Cross-SDK parity — one scenario, four languages⌗
The wire protocol (tape/proto/tape.proto) is the contract. Anything
reachable by RPC is reachable from every SDK. The cross-SDK parity harness
at tape/tests/parity/
drives one shared scenario through Python, TypeScript, Go, and Java
against the same Tape server and asserts the journal projection is identical
across languages.
That's the parity contract: not "every SDK has every Python module verbatim" but "every SDK reaches the same journal state from the same input."
Run it⌗
make sdk-parity # all four, against one tmp server
PYTHONPATH=tape/sdk/python pytest tape/tests/parity/ -v # equivalent
Each language test cleanly skips if its toolchain isn't installed — CI
runs them all, local dev may only have a subset.
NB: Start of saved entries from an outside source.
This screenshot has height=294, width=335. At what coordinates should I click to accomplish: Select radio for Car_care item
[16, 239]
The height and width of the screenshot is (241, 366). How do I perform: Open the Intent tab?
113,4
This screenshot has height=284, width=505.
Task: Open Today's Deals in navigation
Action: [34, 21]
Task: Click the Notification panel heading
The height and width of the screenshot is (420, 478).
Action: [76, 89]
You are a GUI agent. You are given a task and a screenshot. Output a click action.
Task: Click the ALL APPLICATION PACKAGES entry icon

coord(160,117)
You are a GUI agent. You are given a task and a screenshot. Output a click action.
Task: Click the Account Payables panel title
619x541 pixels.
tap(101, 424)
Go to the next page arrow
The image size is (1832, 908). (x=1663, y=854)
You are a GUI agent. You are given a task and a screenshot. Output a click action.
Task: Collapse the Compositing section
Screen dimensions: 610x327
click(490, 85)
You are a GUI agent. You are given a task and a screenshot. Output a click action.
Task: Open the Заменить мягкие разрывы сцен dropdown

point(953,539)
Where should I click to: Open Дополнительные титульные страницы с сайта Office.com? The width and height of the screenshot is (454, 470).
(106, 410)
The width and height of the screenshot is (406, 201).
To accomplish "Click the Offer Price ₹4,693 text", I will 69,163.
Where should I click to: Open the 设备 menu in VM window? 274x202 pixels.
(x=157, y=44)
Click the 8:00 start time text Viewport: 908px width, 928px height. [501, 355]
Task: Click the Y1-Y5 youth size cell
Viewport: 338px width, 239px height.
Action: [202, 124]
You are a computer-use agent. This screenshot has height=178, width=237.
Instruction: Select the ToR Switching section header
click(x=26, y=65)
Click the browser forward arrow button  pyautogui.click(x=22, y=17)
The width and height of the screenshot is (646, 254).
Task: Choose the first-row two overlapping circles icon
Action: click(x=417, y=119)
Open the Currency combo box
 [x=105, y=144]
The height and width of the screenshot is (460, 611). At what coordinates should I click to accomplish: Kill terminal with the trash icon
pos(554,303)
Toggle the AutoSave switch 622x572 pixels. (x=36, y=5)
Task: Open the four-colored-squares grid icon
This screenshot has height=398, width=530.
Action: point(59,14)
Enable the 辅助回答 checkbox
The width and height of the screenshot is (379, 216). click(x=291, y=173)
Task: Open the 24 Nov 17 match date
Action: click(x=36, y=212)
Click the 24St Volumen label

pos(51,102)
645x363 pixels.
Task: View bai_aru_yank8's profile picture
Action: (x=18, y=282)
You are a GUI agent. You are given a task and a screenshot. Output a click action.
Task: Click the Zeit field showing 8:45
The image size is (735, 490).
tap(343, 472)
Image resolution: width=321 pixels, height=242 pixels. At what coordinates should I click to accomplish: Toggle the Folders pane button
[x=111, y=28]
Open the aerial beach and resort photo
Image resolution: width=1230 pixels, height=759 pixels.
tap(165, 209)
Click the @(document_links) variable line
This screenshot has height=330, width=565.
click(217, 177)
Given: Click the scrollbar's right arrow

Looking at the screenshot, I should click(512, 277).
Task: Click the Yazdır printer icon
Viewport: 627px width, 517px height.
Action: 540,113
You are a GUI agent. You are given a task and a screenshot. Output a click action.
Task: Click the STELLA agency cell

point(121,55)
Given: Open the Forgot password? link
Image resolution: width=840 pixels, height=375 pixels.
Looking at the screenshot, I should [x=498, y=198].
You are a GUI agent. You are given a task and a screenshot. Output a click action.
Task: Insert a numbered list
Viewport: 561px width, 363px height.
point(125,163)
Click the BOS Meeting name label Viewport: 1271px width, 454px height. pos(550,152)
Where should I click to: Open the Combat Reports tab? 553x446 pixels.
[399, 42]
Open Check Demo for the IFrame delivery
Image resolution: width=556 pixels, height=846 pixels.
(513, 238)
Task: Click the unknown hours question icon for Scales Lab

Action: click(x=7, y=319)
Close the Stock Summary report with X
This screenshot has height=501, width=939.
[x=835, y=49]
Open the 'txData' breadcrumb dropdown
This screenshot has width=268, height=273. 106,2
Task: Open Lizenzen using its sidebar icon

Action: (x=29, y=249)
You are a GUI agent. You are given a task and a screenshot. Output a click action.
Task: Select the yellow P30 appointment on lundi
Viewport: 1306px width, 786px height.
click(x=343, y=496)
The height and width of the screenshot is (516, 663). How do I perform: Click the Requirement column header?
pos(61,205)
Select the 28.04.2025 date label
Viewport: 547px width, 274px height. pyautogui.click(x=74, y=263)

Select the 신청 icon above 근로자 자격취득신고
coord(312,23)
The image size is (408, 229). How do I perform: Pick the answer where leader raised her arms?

The harness picks a free
port, spawns tape-server --store memory, and tears it down after each
test.
The scenario⌗
tape/tests/parity/scenario.py
builds a fresh run + decision + a single PENDING+OUTBOX effect with
semantics=NON_IDEMPOTENT and connector="log". The shape:
from tape.tests.parity.scenario import make_pending_outbox_effect
scenario = make_pending_outbox_effect(url, language_tag="<lang>")
# scenario.run_id, .idempotency_key, .business_key, .tool_name, .connector
Then test_outbox_parity.py
runs one pass of each language's
outbox dispatcher — --once
--register-log-connector — against the same server, and polls the effect
until it reaches EFFECT_STATUS_CONFIRMED.
Adding a new scenario⌗
If you add a new primitive (or a new failure mode), drop a sibling scenario
into tape/tests/parity/ and run it through every language's CLI:
- Define a
make_<thing>factory in a new scenario module — keep it Python-only; the harness drives the languages-under-test via their existing CLIs. - Add a parameterized test that loops over
{python, typescript, go, java}, runs each language's dispatcher / reactor / whatever CLI, and asserts the journal projection. - Update
.github/workflows/sdk-tests.yml'sparityjob if your new scenario needs extra setup (it usually doesn't).
CI⌗
.github/workflows/sdk-tests.yml runs sdk-parity after the per-SDK
jobs. The job pre-warms npm install, the Maven jar, and the Maven
runtime classpath, so cold-start latency stays out of the test loop.
A green sdk-parity job is the parity gate — see
SDK_PARITY.md
for the live scorecard.
What it doesn't prove⌗
The harness drives the wire protocol contract. It doesn't prove:
- That an ADK runner end-to-end behaves identically across languages —
there's no Java ADK example yet (see
SDK_PARITY.mdG4 for the Java adapter status). - That model replay (short-circuit a recorded LlmResponse on re-drive) works in every SDK — only Python ships that today.
- Performance or scaling characteristics — the harness is correctness-only.
Each of those needs its own scenario; the harness is the mould.